• [Work order]
Show all lines from the records below in which the string "computer" is present.

• [Extracted information]
----

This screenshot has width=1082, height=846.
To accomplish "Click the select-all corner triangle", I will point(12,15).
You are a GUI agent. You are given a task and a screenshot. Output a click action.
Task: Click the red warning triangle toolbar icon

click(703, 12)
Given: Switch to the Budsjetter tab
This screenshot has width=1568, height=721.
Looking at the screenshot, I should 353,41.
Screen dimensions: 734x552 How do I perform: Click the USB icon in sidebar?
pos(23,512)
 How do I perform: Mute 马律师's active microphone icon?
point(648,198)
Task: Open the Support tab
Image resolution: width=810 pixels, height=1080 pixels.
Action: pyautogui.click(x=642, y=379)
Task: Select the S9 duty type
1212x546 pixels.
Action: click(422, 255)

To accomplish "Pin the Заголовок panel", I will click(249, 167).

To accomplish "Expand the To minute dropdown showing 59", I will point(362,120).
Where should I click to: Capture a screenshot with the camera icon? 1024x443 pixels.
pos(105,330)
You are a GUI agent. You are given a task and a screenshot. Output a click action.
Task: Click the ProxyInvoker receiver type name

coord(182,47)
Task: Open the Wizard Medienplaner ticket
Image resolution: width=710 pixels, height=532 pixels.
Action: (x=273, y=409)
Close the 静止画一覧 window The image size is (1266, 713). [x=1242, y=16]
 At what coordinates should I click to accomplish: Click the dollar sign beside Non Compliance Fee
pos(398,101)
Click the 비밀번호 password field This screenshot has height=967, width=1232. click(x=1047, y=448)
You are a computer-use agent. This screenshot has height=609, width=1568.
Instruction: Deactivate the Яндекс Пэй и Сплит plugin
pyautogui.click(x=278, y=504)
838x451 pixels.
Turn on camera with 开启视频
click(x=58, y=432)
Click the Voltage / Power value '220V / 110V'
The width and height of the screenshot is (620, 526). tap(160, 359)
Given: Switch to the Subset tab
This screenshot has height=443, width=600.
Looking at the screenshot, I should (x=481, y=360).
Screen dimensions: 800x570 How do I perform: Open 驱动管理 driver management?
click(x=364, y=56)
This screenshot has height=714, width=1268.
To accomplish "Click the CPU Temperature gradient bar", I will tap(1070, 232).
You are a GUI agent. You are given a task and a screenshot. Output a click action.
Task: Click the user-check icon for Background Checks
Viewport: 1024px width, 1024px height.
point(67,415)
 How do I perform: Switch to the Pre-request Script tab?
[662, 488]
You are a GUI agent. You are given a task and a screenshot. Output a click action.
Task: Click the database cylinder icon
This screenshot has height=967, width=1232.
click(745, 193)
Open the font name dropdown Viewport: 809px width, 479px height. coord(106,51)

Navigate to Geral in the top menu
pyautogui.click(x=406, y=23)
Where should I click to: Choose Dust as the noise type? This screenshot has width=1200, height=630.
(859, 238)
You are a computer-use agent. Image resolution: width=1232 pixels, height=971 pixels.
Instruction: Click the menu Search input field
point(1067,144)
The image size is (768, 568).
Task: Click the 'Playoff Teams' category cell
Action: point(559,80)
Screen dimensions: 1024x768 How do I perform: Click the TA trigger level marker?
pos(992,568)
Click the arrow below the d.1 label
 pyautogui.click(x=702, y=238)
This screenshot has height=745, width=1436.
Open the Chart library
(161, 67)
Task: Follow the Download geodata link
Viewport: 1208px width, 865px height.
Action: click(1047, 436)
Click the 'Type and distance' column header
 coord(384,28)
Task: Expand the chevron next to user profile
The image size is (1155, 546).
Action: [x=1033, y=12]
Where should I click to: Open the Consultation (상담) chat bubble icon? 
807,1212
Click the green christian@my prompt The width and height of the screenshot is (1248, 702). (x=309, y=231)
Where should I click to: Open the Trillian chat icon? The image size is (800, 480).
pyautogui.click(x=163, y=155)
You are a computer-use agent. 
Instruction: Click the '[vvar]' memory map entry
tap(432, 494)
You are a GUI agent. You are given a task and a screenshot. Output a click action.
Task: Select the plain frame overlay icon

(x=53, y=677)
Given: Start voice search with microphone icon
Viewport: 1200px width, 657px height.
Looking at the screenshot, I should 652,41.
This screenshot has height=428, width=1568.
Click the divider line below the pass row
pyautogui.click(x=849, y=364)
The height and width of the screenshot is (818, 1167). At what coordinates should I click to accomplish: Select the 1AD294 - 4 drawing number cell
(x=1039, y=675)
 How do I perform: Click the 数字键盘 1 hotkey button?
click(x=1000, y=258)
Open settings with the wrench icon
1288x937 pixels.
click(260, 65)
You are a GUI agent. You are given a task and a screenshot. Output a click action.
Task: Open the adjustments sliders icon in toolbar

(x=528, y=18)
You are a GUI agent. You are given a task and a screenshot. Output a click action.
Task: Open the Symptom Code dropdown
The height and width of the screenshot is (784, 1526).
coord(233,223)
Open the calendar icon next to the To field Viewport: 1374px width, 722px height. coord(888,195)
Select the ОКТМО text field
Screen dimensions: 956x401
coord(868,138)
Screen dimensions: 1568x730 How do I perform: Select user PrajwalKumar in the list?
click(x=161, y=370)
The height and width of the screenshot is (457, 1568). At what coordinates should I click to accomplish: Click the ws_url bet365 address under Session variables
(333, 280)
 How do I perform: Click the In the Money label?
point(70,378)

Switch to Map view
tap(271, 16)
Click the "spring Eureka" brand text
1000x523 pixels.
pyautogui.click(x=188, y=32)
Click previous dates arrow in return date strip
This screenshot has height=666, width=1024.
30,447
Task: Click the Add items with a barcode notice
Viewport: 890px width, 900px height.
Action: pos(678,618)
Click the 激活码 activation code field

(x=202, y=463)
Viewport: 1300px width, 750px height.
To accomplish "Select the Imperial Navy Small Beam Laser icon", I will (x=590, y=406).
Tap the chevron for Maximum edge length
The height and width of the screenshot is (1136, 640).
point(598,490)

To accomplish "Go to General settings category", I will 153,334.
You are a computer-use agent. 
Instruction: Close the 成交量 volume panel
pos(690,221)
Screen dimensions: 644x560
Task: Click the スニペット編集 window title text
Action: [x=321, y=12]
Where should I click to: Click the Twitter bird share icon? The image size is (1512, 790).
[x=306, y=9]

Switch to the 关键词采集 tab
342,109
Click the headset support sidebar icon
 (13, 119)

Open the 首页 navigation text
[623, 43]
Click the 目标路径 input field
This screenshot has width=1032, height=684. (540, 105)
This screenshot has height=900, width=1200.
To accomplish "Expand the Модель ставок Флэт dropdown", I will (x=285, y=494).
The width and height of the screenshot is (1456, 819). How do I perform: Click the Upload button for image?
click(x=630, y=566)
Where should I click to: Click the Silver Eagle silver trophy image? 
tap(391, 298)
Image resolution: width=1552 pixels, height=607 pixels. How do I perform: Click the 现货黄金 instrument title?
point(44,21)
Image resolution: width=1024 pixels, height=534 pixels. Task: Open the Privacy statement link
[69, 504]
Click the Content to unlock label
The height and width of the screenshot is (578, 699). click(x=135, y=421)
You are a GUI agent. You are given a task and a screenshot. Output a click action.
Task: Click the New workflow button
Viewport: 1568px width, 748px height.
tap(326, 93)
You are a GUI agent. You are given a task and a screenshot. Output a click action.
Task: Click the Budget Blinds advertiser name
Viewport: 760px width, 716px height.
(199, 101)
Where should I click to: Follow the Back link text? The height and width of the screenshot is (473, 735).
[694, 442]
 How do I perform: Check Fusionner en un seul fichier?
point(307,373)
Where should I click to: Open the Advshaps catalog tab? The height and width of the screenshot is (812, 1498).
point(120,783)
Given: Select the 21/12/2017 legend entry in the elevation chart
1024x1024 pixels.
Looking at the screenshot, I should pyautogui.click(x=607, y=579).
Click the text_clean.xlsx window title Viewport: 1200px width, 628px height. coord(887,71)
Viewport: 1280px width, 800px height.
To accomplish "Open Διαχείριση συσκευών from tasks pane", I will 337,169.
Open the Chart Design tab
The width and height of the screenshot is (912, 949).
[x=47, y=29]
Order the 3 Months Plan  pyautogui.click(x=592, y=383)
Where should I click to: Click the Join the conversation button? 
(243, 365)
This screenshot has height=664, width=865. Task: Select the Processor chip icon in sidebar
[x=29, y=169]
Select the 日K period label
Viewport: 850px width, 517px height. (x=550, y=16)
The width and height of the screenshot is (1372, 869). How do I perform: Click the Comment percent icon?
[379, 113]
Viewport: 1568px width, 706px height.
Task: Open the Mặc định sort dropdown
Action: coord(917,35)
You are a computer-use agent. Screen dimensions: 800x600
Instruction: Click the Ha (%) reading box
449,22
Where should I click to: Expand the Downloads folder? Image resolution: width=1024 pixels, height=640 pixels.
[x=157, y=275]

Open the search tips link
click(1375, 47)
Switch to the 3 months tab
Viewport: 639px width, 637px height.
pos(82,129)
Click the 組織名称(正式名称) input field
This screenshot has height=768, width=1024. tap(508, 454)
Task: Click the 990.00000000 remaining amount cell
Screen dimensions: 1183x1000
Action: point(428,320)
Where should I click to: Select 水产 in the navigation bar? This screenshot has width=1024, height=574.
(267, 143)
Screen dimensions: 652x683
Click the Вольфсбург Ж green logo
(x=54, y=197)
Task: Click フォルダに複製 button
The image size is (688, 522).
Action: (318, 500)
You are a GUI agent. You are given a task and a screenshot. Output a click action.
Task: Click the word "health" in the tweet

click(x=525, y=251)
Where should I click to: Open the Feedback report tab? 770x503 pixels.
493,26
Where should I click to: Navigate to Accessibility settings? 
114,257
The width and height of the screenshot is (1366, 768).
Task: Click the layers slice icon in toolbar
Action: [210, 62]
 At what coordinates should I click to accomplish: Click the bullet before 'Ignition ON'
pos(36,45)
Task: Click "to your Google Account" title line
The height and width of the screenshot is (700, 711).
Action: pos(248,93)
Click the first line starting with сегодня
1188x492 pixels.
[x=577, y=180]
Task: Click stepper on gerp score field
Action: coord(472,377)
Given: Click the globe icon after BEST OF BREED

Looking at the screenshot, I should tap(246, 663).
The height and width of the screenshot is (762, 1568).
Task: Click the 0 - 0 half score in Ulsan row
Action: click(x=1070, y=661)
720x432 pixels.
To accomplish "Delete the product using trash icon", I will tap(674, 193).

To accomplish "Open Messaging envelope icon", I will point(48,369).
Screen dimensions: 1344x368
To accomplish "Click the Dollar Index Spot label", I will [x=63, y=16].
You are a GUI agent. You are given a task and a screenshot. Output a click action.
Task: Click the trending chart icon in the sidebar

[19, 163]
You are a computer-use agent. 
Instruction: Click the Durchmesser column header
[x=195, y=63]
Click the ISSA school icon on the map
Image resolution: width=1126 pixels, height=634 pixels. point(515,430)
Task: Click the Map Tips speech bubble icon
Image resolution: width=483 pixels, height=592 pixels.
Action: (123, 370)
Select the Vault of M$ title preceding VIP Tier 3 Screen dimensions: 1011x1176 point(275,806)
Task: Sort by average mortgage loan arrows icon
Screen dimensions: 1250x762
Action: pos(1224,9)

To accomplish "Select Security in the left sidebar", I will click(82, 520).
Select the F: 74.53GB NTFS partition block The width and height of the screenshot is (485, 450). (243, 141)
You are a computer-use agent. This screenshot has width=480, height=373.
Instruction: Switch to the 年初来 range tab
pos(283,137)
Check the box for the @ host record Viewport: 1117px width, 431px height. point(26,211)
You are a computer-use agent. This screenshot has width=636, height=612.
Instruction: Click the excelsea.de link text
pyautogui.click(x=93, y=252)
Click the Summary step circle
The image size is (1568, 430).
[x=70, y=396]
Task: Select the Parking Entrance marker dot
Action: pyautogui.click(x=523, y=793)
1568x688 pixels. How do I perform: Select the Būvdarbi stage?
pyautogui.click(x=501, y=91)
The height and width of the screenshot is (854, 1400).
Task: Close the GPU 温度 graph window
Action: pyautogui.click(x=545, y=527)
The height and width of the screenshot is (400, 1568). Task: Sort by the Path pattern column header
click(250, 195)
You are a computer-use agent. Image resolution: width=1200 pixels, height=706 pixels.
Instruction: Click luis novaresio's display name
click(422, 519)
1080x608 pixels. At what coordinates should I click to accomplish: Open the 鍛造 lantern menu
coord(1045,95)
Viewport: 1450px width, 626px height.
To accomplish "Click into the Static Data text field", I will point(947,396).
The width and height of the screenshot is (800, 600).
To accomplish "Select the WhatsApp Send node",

----

• [Exercise output]
You are a computer-use agent. This screenshot has height=609, width=1568.
You are a computer-use agent. Image resolution: width=1232 pixels, height=971 pixels.
You are a computer-use agent. 
You are a computer-use agent. 
You are a computer-use agent. Screen dimensions: 800x600
You are a computer-use agent. 
You are a computer-use agent. This screenshot has width=480, height=373.
You are a computer-use agent. This screenshot has width=636, height=612.
You are a computer-use agent. Image resolution: width=1200 pixels, height=706 pixels.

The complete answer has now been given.